Burst spamrun
I was minding my own business, tweaking my mail servers. Then suddenly the active queue was up significantly. I thought, what the…?
So I grepped for the domain that had the most mail waiting, and found several transactions originating at the same IP number:
84.60.208.31
dslb-084-060-208-031.pools.arcor-ip.net
When I grepped for that IP number, I found that the whole spamrun was initiated at 14:44 and ended at 14:52 today.
All of that spam was for one domain, and I believe a significant portion of the 36 mails ended up in active inboxes.
Some addresses were broken, and in a fashion I’ve seen a lot of lately. This is a fictional example that illustrates how an address might be broken. Let’s say we’ve got a user with the address susan.nobody@domain.com.
The broken address could take this form:
domain.comsusan.nobody@domain.com
domain.comsmtpsusan.nobody@domain.com
smtpsusan.nobody@domain.com
usan.nobody@domain.com
san.nobody@domain.com
osan.nobody@domain.com
I’ve seen a lot of misspelled addresses in general. Usually mising one or two initial characters. Sometimes stuff is prepended, like 0.
All mails came from different addresses, and had different Message-ID domains.
The mail was sent to the secondary mail server. Not one message came in to the primary one. That’s fairly typical. Spammers hope the secondary server is less likely to have good anti-spam protection.
———
So I check the queue again. Nooo! It’s full again. This time one of the offenders is:
200.118.9.171
But this time only 12 mails from that system. I did find several IP addresses involved in spamruns. I can’t say if it’s the same spamrun or not, but chances are excellent that it was one spamrun.
Here’s another IP address:
148.221.134.77
—————–
I found an earlier spamrun today, from
59.10.183.23
And these mails ended in the spam-bin. I fished out one, and it was for s0ftware (all messages had the subject line: Software). My guess is this is a specific bulk mailer with a very recognizeable MO. I found several runs from different IP addresess, and have done some filtering and coloring of messages in my spambin to identify them. I’ll hang on to them and see what I can find out.
For those that ended in my spam-bin, that I fished out and looked at, every single one pointed to the same URL, with this whois info:
Registrant / Admin Contact :
PERSON
Glenn ESTUS (ESTUS2-BMN-PE)
PO Box 51, Westport
12993 NY
UNITED STATES
phone : +48 22 3895469
fax :
e-mail : glenn_estus@yahoo.com
Domain servers :
one.offletea.com (OOC2-BMN-HST)
two.offletea.com (TOC2-BMN-HST)
Created on 12/30/2005 09:45:58
Updated on 01/04/2006 17:57:33
Expires on 12/30/2006 04:45:58
Registrar : BookMyName
The domain pings this IP:
211.144.147.202
Which is in this (surprise..) IP block:
Beijing Xiao Xiang Commerce Co.,Ltd
The e-mail address was registered at 12/30/2005
The spammer switches domains quite often, according to the NANAS thread I found concerning this spammer MO.

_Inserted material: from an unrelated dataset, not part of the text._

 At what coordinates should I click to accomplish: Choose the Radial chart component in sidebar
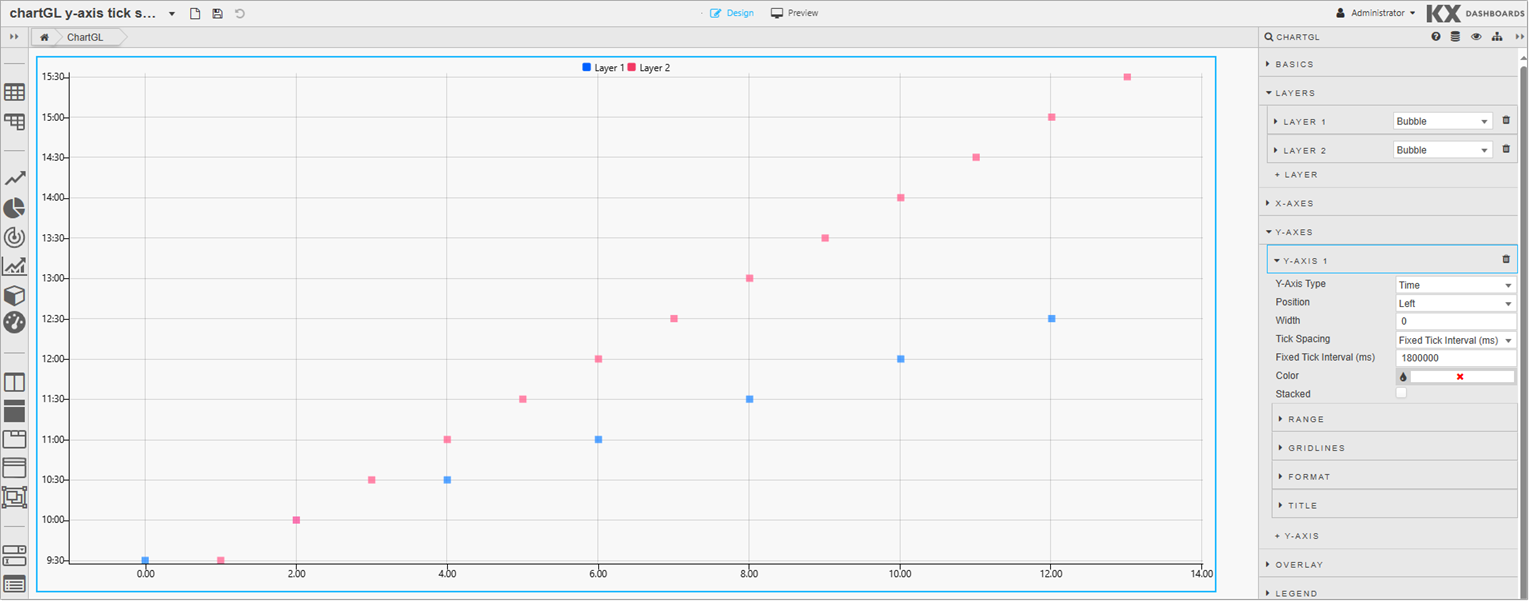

Whois info is different probably with a few domains sharing the same info, but the same IP pool and registrar is used. DNS servers are different, but they’re vanity domains and are from the same pool of IP numbers.
———
E-mail headers:
I found some anomalies in the message headers. Here’s a munged example:
Received: from 144899528 (unknown [59.10.183.23])
by munged.ourserver (Postfix) with SMTP id EDAF517BA9
for
Received: from givingtreegifts.com (144848872 [146990032])
by grahamrichardson.com (Qmailv1) with ESMTP id D674021FAF
for
I noticed that most of the messages had 144899528 or similar as the domain name, and it of course doesn’t match the sending IP number. The secondary recipient line seems forged, and doesn’t include an IP number at all, but the 144899528 or similar is given as a server in the chain. The headers are completely broken and forged, except for the server mine received the mail from. And that’s probably a zombie.
Guys: There are ways to make your mail server check for mismatch between HELO and IP name. Policyd-weight is one such package that works with Postfix.